** What to do **
Search the records below for "Given: Expand the Port Field Display node". Return that line and all remaining lines exactly.

** Provided data **
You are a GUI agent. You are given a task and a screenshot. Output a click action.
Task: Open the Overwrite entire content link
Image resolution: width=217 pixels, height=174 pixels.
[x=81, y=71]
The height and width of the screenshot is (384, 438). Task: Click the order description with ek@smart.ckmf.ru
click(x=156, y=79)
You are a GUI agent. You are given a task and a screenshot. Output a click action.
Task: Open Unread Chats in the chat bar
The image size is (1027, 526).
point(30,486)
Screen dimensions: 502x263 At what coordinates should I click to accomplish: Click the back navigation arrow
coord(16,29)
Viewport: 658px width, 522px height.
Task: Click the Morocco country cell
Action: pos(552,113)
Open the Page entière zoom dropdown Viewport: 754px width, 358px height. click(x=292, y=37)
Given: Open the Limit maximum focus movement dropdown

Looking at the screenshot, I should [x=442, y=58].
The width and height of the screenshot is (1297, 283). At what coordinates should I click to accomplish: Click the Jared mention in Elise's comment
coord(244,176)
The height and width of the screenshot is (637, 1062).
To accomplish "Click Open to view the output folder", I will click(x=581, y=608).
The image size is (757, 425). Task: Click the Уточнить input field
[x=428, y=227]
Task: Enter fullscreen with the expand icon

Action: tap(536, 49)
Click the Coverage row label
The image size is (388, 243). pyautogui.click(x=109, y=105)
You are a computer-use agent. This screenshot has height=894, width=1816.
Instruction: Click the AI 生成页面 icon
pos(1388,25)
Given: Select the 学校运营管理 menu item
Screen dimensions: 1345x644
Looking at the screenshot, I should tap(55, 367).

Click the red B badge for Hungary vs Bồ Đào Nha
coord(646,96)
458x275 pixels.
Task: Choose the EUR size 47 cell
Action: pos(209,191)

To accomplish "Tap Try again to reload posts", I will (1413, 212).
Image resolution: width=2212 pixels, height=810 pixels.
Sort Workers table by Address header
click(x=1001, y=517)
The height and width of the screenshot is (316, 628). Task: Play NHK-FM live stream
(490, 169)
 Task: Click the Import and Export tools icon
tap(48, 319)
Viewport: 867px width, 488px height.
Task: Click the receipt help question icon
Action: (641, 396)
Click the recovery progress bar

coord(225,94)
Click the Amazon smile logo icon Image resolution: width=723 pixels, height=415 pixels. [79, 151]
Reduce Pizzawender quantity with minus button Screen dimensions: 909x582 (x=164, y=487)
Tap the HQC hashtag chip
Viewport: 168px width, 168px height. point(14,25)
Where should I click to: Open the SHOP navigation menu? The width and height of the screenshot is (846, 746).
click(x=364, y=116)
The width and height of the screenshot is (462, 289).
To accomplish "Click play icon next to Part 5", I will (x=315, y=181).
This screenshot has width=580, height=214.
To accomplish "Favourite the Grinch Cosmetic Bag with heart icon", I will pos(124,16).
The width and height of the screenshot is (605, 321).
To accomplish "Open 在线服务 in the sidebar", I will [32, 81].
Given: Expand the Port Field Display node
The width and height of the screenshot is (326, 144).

** Result of this exercise **
Given: Expand the Port Field Display node
The width and height of the screenshot is (326, 144).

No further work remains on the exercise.